### Task goal
Write out word for word the part of the article below about the UPenn festival that runs from "Savetsky sees the" up to and including "Jewish students’ identity.".

### Reading passage
This weekend, on the eve of Yom Kippur, the University of Pennsylvania is hosting the “Palestine Writes” festival, which features a number of anti-Israel speakers. The lineup includes Pink Floyd’s Roger Waters, who demonizes Israel during his concerts and wears a Nazi uniform on stage; CUNY Professor and ex-CNN anchor Marc Lamont Hill, who said we need to free Palestine from “the river to the sea,” implying the destruction of Israel; and Australian author Randa Abdel-Fattah, who said that Israel is a “demonic, sick project.”

Now, digital influencer and pro-Israel activist – as well as UPenn alum – Lizzy Savetsky is speaking out about the festival and urging her alma mater to condemn it.

“The idea of a literature festival that celebrates the Palestinian culture is great,” Savetsky wrote in an op-ed for the Algemeiner. “That’s not what the ‘Palestine Writes’ festival is, though. It’s a weapon against Israel, and that’s by design, according to Palestinian-American writer and activist Susan Abulhawa, the festival’s executive director, who said, ‘We will go home someday. No matter how long it takes or what it takes.’”

Savetsky, a member of the New York City Mayor’s Jewish Advisory Council, visited the Chabad at UPenn this week to talk with students and show her support of the Jewish community on campus.

“I feel sick that UPenn would tolerate this many hateful, outrageous voices, who have encouraged antisemitism and even incitement to violence against one tiny and highly victimized minority group – Jews,” she told the Journal. “After visiting campus and meeting with students and faculty in the Jewish community at UPenn, I felt an overwhelming sense of fear—fear to speak out and fear to be visibly Jewish. This is absolutely heartbreaking. No student should feel unsafe or targeted.”

While Savetsky was a student at UPenn, a classmate shared her project about a trip to “Palestine,” in reference to Israel proper, which she found alarming.

“But noticed nobody else seemed to,” she said. “It was then I became aware of hostility towards Israel rising on campus. As unsettling as that realization was, it was nothing like the vulnerability and outright stigmatization of Jewish and Israeli students we are seeing on campus today. This is even more true for those who are most visibly identifiable, as Jews, like those who wear religious clothing or Hebrew letters.”

Amid the uproar over the festival, UPenn President Liz Magill and her administration sent out a statement that the event was not organized by UPenn, and instead sponsored by four departments at the university. This week, a truck traveling around the campus and through Philadelphia showed Magill’s photo and urged people to “Tell President Magill racists are not welcome at UPenn!”

Savetsky sees the Palestinian Writes festival as part of a bigger problem, where campuses are becoming unsafe for Jewish and pro-Israel students.

“At a time when most Jewish and Israeli college students now experience unprecedented antisemitism and hostility, UPenn – and other campuses around the country – must do more to teach values of tolerance and inclusion and protect our vulnerable students. Antisemitism training should be mandatory for university staff and there must be measures taken to ensure Jewish inclusion.”

Savetsky also noted that administrators need to remember how Zionism is an integral part of most Jewish students’ identity.

“You cannot separate Judaism from Zionism,” she said. “And university policies must reflect that.”

### Material
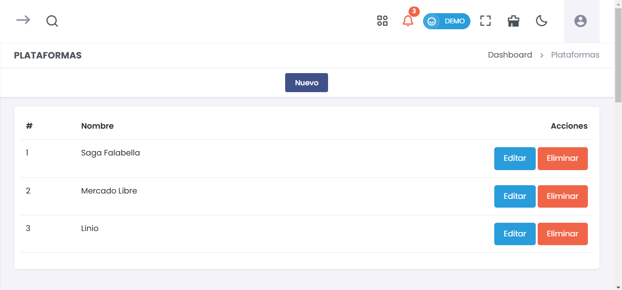Toggle the DEMO switch

447,21
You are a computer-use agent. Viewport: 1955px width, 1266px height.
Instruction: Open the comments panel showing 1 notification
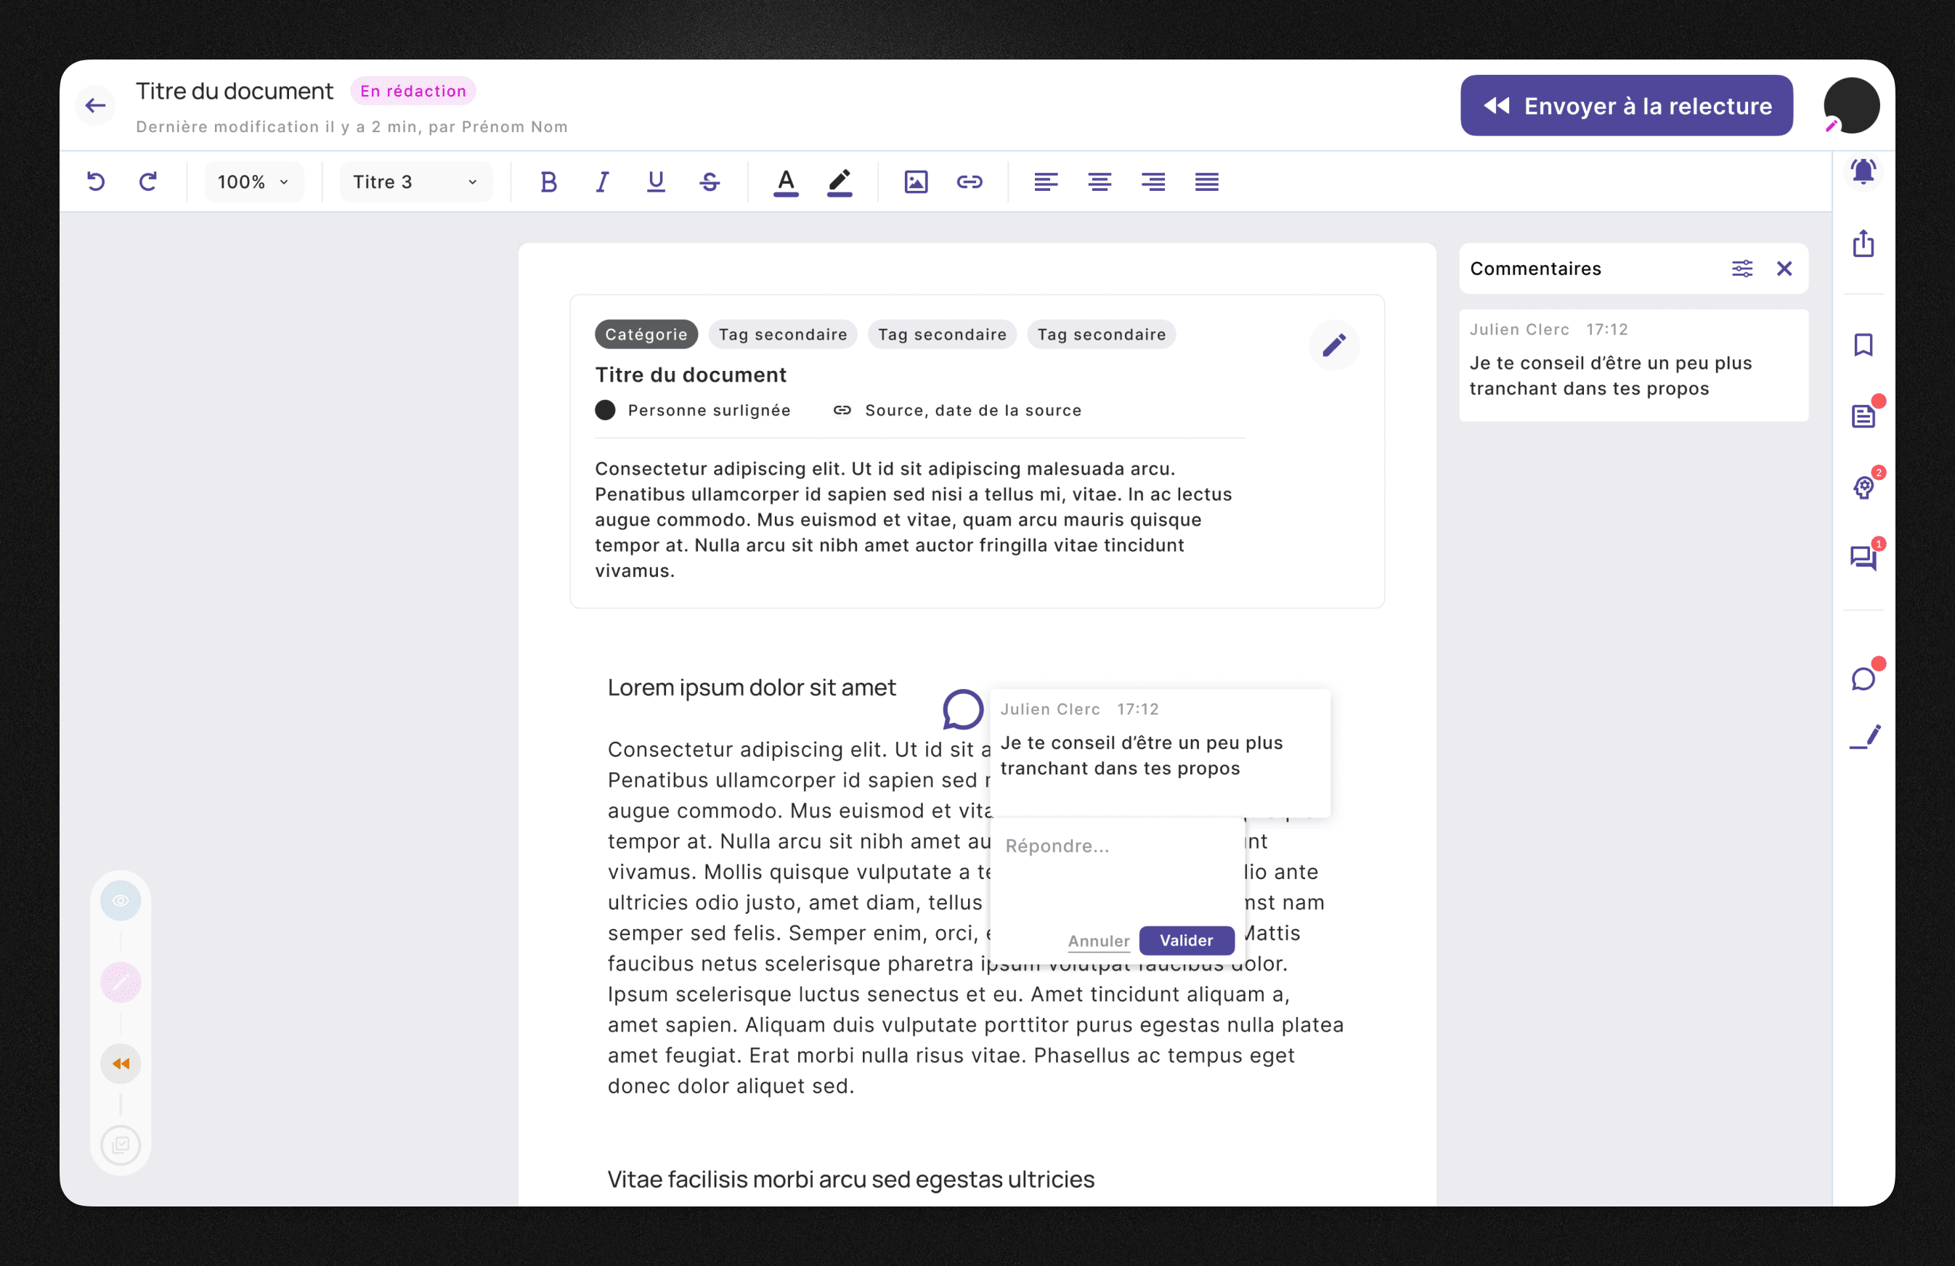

### Answer for this exercise
Savetsky sees the Palestinian Writes festival as part of a bigger problem, where campuses are becoming unsafe for Jewish and pro-Israel students.

“At a time when most Jewish and Israeli college students now experience unprecedented antisemitism and hostility, UPenn – and other campuses around the country – must do more to teach values of tolerance and inclusion and protect our vulnerable students. Antisemitism training should be mandatory for university staff and there must be measures taken to ensure Jewish inclusion.”

Savetsky also noted that administrators need to remember how Zionism is an integral part of most Jewish students’ identity.